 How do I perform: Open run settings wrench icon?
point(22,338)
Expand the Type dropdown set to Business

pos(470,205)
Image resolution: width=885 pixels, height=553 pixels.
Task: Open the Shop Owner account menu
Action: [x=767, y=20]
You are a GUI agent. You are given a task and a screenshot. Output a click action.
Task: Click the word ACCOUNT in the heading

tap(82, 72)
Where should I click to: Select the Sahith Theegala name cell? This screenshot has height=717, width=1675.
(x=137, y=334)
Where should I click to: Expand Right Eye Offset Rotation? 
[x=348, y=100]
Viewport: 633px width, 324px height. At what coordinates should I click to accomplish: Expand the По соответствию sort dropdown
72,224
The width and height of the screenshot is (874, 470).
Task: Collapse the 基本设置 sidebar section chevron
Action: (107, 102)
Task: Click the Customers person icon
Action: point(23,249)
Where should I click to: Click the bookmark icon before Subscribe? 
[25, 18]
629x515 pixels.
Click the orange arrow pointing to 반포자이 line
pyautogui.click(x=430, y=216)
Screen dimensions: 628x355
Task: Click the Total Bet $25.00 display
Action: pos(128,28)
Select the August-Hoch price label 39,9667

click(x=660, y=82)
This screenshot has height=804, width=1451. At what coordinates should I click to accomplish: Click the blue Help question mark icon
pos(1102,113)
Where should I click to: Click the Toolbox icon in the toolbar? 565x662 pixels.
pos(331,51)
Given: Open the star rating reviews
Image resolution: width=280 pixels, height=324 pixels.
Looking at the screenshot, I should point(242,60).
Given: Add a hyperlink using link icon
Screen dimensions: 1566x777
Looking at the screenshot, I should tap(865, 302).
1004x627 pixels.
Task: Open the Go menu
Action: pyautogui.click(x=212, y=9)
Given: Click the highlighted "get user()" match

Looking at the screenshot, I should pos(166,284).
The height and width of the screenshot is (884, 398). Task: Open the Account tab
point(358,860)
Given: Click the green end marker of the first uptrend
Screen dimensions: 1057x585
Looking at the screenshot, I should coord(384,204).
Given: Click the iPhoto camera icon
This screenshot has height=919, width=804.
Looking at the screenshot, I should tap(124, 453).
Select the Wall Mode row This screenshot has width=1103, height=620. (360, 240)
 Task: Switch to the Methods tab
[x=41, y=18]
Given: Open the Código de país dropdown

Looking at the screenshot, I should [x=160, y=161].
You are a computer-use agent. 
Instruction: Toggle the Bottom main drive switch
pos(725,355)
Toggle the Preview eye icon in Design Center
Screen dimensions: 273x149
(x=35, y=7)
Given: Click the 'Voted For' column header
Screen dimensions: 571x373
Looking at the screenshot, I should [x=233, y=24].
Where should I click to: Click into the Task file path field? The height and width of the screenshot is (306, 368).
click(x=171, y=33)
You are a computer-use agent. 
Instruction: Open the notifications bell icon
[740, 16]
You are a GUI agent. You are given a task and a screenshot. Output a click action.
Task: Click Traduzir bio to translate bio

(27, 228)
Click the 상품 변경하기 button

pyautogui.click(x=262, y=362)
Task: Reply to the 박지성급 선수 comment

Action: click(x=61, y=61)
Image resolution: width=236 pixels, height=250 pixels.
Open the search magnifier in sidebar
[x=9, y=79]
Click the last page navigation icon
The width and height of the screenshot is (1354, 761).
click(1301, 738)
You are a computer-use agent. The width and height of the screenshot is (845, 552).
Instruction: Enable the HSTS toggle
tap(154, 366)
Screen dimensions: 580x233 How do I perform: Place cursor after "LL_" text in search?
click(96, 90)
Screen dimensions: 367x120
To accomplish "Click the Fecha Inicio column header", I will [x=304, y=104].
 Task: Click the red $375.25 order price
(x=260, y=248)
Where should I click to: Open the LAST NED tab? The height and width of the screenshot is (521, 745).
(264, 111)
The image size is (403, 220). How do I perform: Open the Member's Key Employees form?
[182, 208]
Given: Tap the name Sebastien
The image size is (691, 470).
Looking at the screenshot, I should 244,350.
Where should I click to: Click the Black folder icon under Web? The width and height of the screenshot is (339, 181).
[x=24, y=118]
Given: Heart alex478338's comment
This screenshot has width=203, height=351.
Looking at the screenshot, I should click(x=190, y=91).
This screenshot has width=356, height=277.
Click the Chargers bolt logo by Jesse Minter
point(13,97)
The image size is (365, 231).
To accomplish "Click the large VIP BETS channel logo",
——————
I would like you to output every record exactly as written.

 How do I perform: Open run settings wrench icon?
point(22,338)
Expand the Type dropdown set to Business

pos(470,205)
Image resolution: width=885 pixels, height=553 pixels.
Task: Open the Shop Owner account menu
Action: [x=767, y=20]
You are a GUI agent. You are given a task and a screenshot. Output a click action.
Task: Click the word ACCOUNT in the heading

tap(82, 72)
Where should I click to: Select the Sahith Theegala name cell? This screenshot has height=717, width=1675.
(x=137, y=334)
Where should I click to: Expand Right Eye Offset Rotation? 
[x=348, y=100]
Viewport: 633px width, 324px height. At what coordinates should I click to accomplish: Expand the По соответствию sort dropdown
72,224
The width and height of the screenshot is (874, 470).
Task: Collapse the 基本设置 sidebar section chevron
Action: (107, 102)
Task: Click the Customers person icon
Action: point(23,249)
Where should I click to: Click the bookmark icon before Subscribe? 
[25, 18]
629x515 pixels.
Click the orange arrow pointing to 반포자이 line
pyautogui.click(x=430, y=216)
Screen dimensions: 628x355
Task: Click the Total Bet $25.00 display
Action: pos(128,28)
Select the August-Hoch price label 39,9667

click(x=660, y=82)
This screenshot has height=804, width=1451. At what coordinates should I click to accomplish: Click the blue Help question mark icon
pos(1102,113)
Where should I click to: Click the Toolbox icon in the toolbar? 565x662 pixels.
pos(331,51)
Given: Open the star rating reviews
Image resolution: width=280 pixels, height=324 pixels.
Looking at the screenshot, I should point(242,60).
Given: Add a hyperlink using link icon
Screen dimensions: 1566x777
Looking at the screenshot, I should tap(865, 302).
1004x627 pixels.
Task: Open the Go menu
Action: pyautogui.click(x=212, y=9)
Given: Click the highlighted "get user()" match

Looking at the screenshot, I should pos(166,284).
The height and width of the screenshot is (884, 398). Task: Open the Account tab
point(358,860)
Given: Click the green end marker of the first uptrend
Screen dimensions: 1057x585
Looking at the screenshot, I should coord(384,204).
Given: Click the iPhoto camera icon
This screenshot has height=919, width=804.
Looking at the screenshot, I should tap(124, 453).
Select the Wall Mode row This screenshot has width=1103, height=620. (360, 240)
 Task: Switch to the Methods tab
[x=41, y=18]
Given: Open the Código de país dropdown

Looking at the screenshot, I should [x=160, y=161].
You are a computer-use agent. 
Instruction: Toggle the Bottom main drive switch
pos(725,355)
Toggle the Preview eye icon in Design Center
Screen dimensions: 273x149
(x=35, y=7)
Given: Click the 'Voted For' column header
Screen dimensions: 571x373
Looking at the screenshot, I should [x=233, y=24].
Where should I click to: Click into the Task file path field? The height and width of the screenshot is (306, 368).
click(x=171, y=33)
You are a computer-use agent. 
Instruction: Open the notifications bell icon
[740, 16]
You are a GUI agent. You are given a task and a screenshot. Output a click action.
Task: Click Traduzir bio to translate bio

(27, 228)
Click the 상품 변경하기 button

pyautogui.click(x=262, y=362)
Task: Reply to the 박지성급 선수 comment

Action: click(x=61, y=61)
Image resolution: width=236 pixels, height=250 pixels.
Open the search magnifier in sidebar
[x=9, y=79]
Click the last page navigation icon
The width and height of the screenshot is (1354, 761).
click(1301, 738)
You are a computer-use agent. The width and height of the screenshot is (845, 552).
Instruction: Enable the HSTS toggle
tap(154, 366)
Screen dimensions: 580x233 How do I perform: Place cursor after "LL_" text in search?
click(96, 90)
Screen dimensions: 367x120
To accomplish "Click the Fecha Inicio column header", I will [x=304, y=104].
 Task: Click the red $375.25 order price
(x=260, y=248)
Where should I click to: Open the LAST NED tab? The height and width of the screenshot is (521, 745).
(264, 111)
The image size is (403, 220). How do I perform: Open the Member's Key Employees form?
[182, 208]
Given: Tap the name Sebastien
The image size is (691, 470).
Looking at the screenshot, I should 244,350.
Where should I click to: Click the Black folder icon under Web? The width and height of the screenshot is (339, 181).
[x=24, y=118]
Given: Heart alex478338's comment
This screenshot has width=203, height=351.
Looking at the screenshot, I should click(x=190, y=91).
This screenshot has width=356, height=277.
Click the Chargers bolt logo by Jesse Minter
point(13,97)
The image size is (365, 231).
To accomplish "Click the large VIP BETS channel logo",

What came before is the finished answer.